Professor Dwyer said the JCU community was also in mourning after the death of fifth-year student Wangige Kiumbura on the horror strip of the Bruce Highway in September.
The university paid tribute to the young medical student, who was buried in Townsville on October 2 after dying on September 15 on the road near Myrtlevale.
“Wangige was an exceptionally talented young singer, student and most of all friend to all those who knew her, particularly those in Townsville and Mackay,” the university said.
“As someone who committed herself to numerous extra-curricular pursuits over the years, perhaps Wangige’s greatest ability was to make everyone feel uniquely special when interacting with her; as if you were the only person in the room.
“It is clear she was a vibrant and much-loved peer in the JCU medicine cohort, and she will be profoundly missed.”
The Whitsunday community was in a state of shock over the most recent road tragedy which occurred when the 17-year-old schoolgirl collided with a semi-trailer while allegedly performing a U-turn near the Gunno Go Holiday Park on October 11 in Myrtlevale.
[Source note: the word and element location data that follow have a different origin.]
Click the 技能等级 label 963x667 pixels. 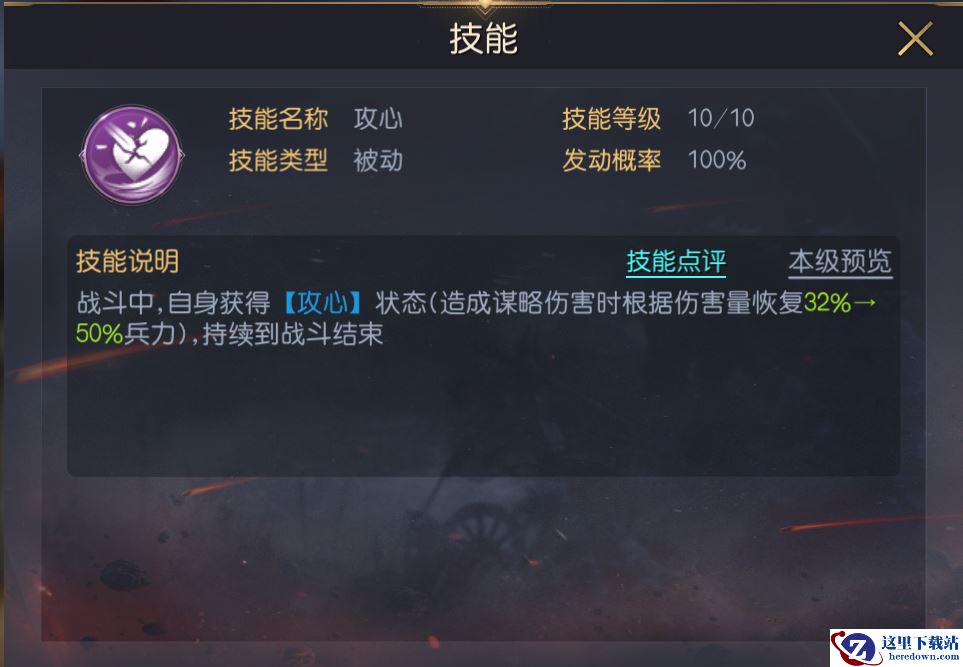click(x=612, y=119)
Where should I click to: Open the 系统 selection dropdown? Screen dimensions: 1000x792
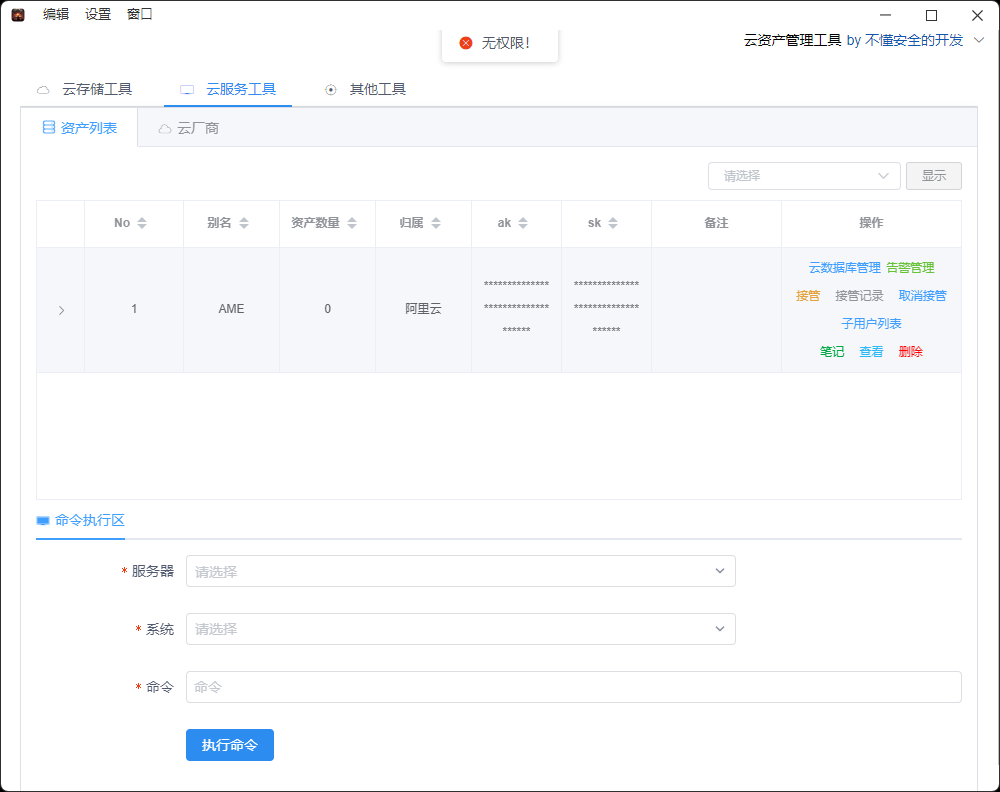pos(460,629)
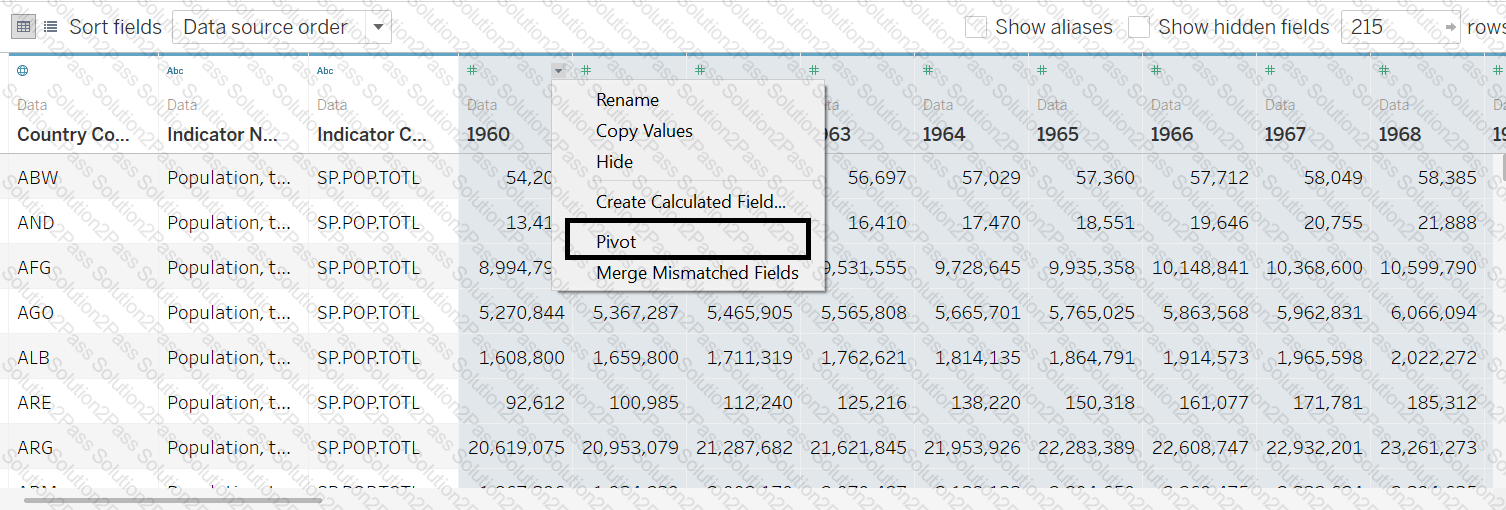Enable the Show hidden fields checkbox
The image size is (1506, 510).
tap(1139, 27)
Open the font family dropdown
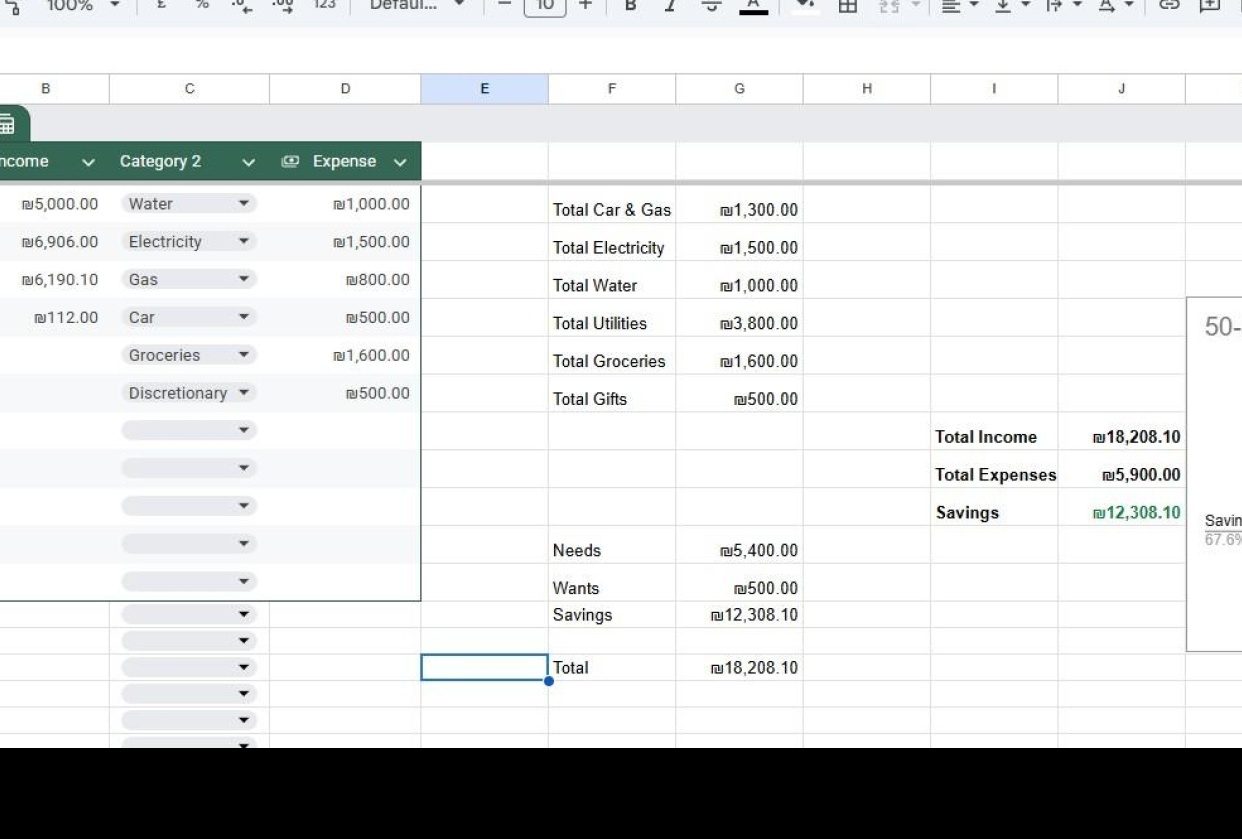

That crash was two months after a 22-year-old Mackay woman died when her BMW crashed in another head-on collision on the Bruce Highway, also at Myrtlevale, on August 15.
Three women died in June when the coach they were travelling in collided with a caravan on the Bruce Highway 116km north of Myrtlevale at Gumlu in June.
Whitsunday Regional Council mayor Ry Collins said the deaths had taken a toll on the community with residents expressing frustration at the state government’s lack of action to make the Bruce Highway safer, despite years of complaints about the substandard road.
He called for the end of “political games” between state and federal governments and for the dangerous stretch of road to be prioritised immediately as a “matter of life and death”.
“There was $150 million allocated in federal funding to the Bruce Highway in this year’s federal budget, but we’re still being treated as second-class citizens when it comes to road infrastructure, and it’s costing people their lives,” he said.
“The Bruce Highway in this region has been neglected for too long, and these tragedies are the result.
“The government has known about these dangerous sections for years, but there has been a constant delay in addressing the problem.
“Along with the lives lost, the road has had to be closed which has had serious economic effects as well,” he said.
A study by the Northern Bruce Action Group revealed that the area between Proserpine and Bowen had the shockingly high crash rate of 7.1 fatalities or serious injuries per 100 million vehicle kilometres, compared to just 1.4 in safer, dual-lane sections near Brisbane.
The action group’s data along with official state and federal transport data averaged over five years and collected from 11 different sections of the Bruce Highway, showed fatality and serious injury crash rates were “alarmingly high” on the stretch of road north of Proserpine.
The area near Proserpine, scored 7.1 on the group’s annual average fatality and serious injury crash rate (per 100 million vehicle kilometre) while dual-lane separated sections of the highway on Brisbane’s outskirts, showed an annual average of less than 1.4 serious crashes.